*** Opening of Dataset extract ***
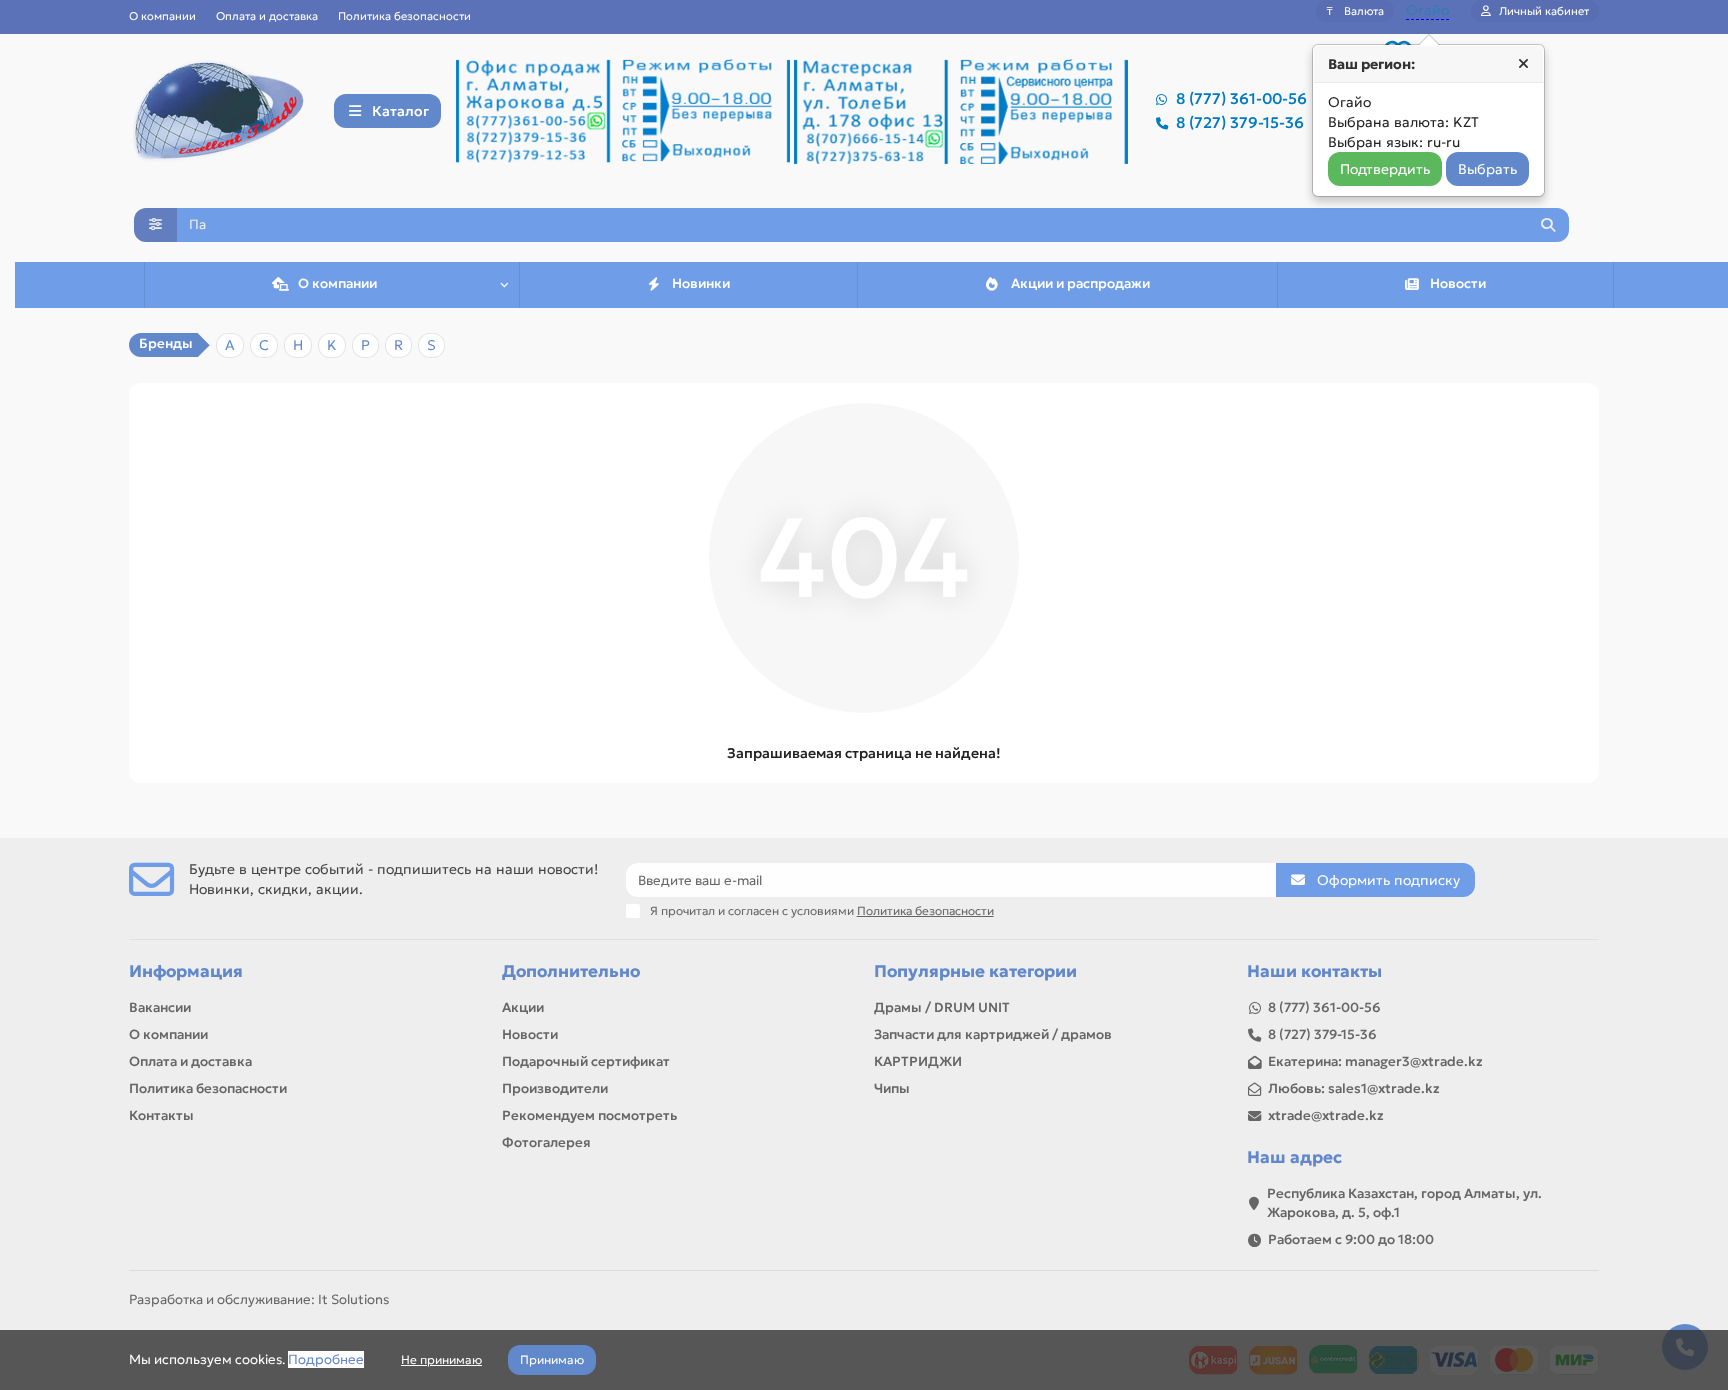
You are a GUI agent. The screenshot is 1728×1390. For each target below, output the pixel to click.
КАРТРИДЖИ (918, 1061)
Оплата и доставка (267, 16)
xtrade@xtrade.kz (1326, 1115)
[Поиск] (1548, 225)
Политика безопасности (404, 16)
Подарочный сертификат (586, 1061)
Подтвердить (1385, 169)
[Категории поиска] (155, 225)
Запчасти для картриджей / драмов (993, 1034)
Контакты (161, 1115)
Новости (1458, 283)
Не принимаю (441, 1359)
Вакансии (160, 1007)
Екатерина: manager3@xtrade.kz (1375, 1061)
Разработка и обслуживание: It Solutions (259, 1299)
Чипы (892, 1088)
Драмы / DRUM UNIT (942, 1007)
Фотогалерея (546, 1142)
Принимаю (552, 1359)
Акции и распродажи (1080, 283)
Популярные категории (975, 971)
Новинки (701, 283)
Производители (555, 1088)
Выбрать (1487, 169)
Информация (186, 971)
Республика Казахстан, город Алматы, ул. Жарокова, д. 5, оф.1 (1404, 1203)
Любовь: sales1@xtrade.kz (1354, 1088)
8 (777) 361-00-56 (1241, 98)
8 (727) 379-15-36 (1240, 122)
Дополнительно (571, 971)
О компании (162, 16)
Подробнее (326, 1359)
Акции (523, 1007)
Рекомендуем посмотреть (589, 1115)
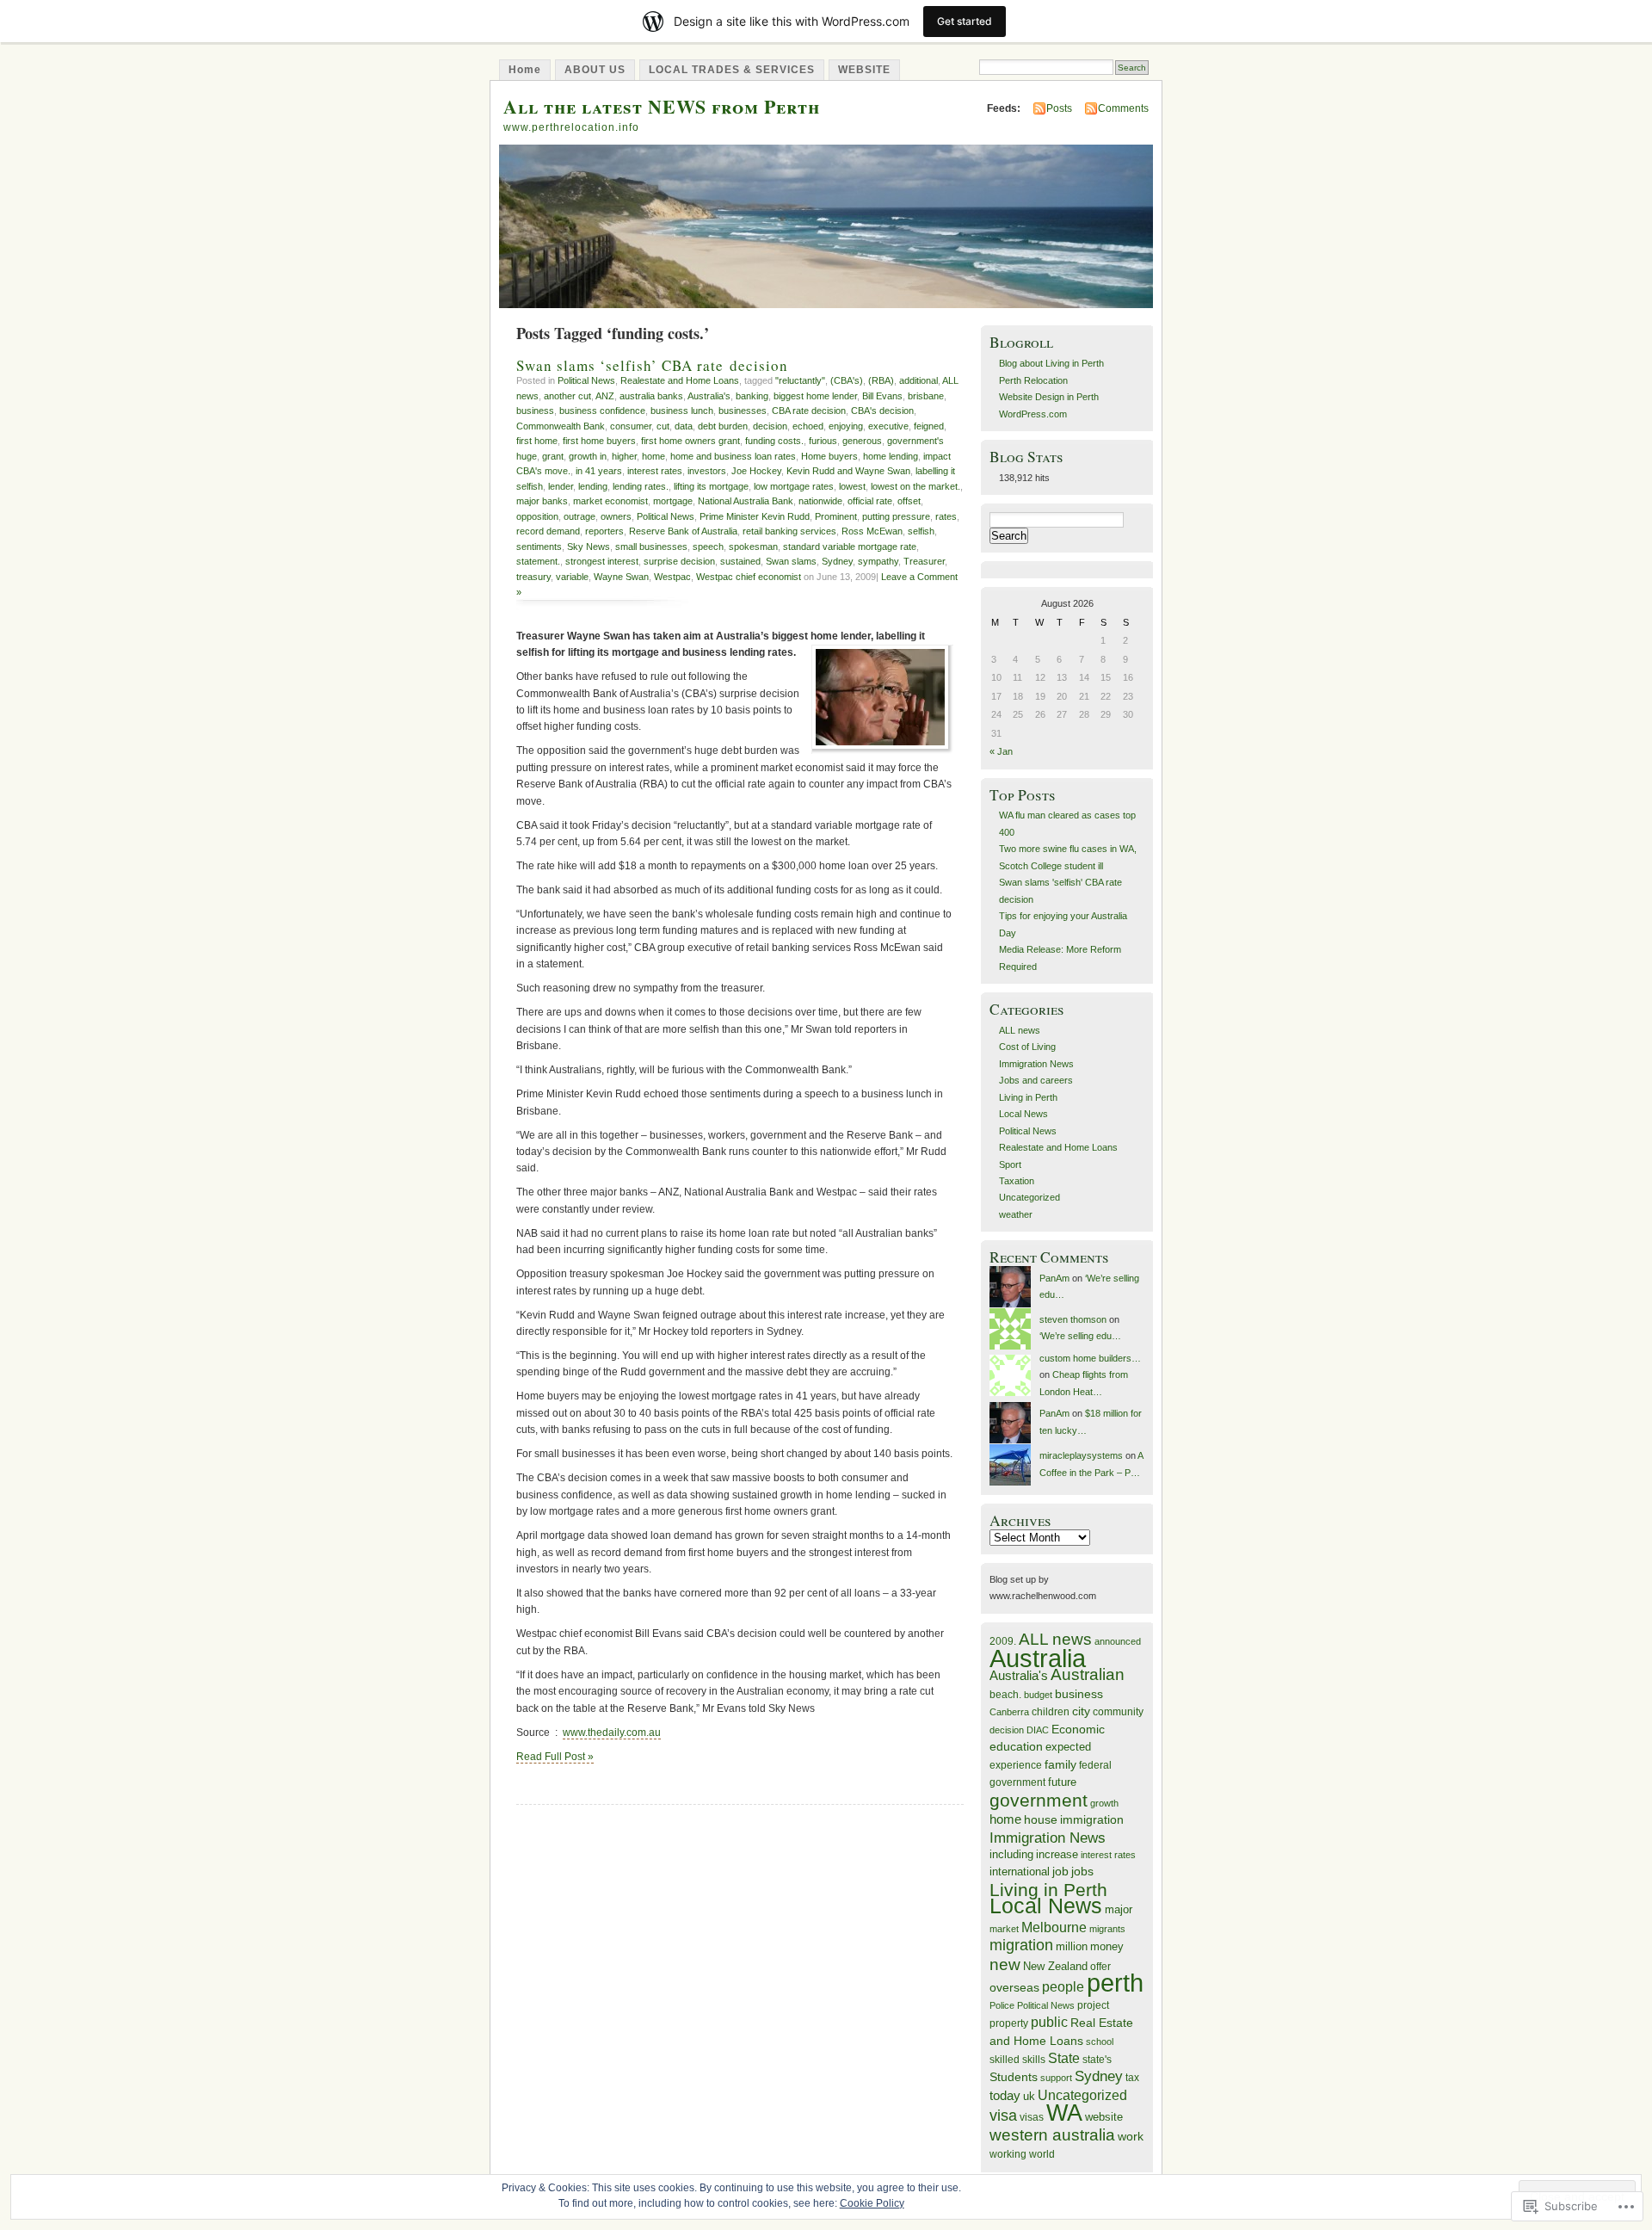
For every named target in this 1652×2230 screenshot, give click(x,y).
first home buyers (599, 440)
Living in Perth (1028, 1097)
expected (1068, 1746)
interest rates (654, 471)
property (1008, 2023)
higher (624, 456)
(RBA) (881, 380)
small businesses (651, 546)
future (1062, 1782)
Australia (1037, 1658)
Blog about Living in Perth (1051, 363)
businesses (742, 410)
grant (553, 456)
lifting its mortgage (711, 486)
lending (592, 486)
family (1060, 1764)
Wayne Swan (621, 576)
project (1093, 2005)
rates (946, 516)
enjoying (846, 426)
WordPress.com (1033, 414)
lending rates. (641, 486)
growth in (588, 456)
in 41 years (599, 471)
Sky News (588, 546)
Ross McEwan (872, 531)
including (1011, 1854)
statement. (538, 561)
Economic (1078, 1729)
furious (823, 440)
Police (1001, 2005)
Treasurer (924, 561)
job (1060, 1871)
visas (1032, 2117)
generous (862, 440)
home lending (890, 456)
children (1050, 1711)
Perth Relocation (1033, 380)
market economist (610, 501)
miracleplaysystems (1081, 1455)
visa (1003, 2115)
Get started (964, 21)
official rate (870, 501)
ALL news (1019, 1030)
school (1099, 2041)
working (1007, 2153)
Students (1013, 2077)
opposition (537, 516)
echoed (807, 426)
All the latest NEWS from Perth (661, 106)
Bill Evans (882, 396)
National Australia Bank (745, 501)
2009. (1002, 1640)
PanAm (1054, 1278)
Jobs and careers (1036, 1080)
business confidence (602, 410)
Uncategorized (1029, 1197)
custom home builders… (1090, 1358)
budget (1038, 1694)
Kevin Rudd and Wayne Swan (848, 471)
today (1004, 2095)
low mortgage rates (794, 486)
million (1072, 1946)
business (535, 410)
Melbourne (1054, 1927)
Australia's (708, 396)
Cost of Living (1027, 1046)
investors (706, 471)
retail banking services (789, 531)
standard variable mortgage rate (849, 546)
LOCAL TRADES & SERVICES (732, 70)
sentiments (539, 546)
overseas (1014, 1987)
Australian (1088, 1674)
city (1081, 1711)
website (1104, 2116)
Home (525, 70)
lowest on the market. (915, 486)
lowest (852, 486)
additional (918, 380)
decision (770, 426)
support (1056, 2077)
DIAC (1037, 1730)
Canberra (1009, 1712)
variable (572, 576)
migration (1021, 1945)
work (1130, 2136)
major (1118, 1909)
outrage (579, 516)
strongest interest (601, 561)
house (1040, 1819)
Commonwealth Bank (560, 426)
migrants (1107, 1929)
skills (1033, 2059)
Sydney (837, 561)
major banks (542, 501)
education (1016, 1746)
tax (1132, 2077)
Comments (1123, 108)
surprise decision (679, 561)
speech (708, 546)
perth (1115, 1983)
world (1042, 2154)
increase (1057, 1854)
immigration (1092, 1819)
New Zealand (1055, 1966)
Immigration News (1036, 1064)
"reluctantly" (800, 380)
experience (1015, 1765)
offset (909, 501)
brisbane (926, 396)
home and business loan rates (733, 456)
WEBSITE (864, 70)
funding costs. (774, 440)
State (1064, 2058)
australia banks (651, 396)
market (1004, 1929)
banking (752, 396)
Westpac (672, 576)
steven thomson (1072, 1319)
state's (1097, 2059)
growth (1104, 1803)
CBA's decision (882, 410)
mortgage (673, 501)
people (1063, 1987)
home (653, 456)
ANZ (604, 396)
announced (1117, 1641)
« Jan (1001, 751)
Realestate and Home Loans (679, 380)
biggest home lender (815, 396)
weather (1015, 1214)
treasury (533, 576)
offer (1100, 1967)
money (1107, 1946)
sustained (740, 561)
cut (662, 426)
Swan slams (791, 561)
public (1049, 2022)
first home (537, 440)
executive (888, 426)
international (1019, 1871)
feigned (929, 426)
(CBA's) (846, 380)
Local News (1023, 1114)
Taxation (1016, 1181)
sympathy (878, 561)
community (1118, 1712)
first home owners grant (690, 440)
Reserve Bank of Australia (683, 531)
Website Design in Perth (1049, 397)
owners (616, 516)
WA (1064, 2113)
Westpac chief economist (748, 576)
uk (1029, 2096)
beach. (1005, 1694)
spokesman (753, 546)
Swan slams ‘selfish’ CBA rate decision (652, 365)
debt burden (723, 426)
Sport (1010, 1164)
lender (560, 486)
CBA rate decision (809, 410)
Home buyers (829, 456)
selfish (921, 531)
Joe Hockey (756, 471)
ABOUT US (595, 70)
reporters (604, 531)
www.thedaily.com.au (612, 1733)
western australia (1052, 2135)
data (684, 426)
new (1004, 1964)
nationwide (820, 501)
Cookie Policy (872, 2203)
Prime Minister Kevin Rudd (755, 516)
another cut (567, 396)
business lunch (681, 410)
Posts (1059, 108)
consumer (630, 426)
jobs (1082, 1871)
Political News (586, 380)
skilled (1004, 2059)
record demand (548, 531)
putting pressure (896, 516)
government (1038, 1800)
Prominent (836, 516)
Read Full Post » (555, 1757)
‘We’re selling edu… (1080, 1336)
*** Close of Dataset extract ***
### What you need to do
Give again, word for word, only the lines that run from the top of the data above through the line with "Чипы (892, 1088)". Drop the pictures.

### Result of this exercise
You are a GUI agent. The screenshot is 1728×1390. For each target below, output the pixel to click.
КАРТРИДЖИ (918, 1061)
Оплата и доставка (267, 16)
xtrade@xtrade.kz (1326, 1115)
[Поиск] (1548, 225)
Политика безопасности (404, 16)
Подарочный сертификат (586, 1061)
Подтвердить (1385, 169)
[Категории поиска] (155, 225)
Запчасти для картриджей / драмов (993, 1034)
Контакты (161, 1115)
Новости (1458, 283)
Не принимаю (441, 1359)
Вакансии (160, 1007)
Екатерина: manager3@xtrade.kz (1375, 1061)
Разработка и обслуживание: It Solutions (259, 1299)
Чипы (892, 1088)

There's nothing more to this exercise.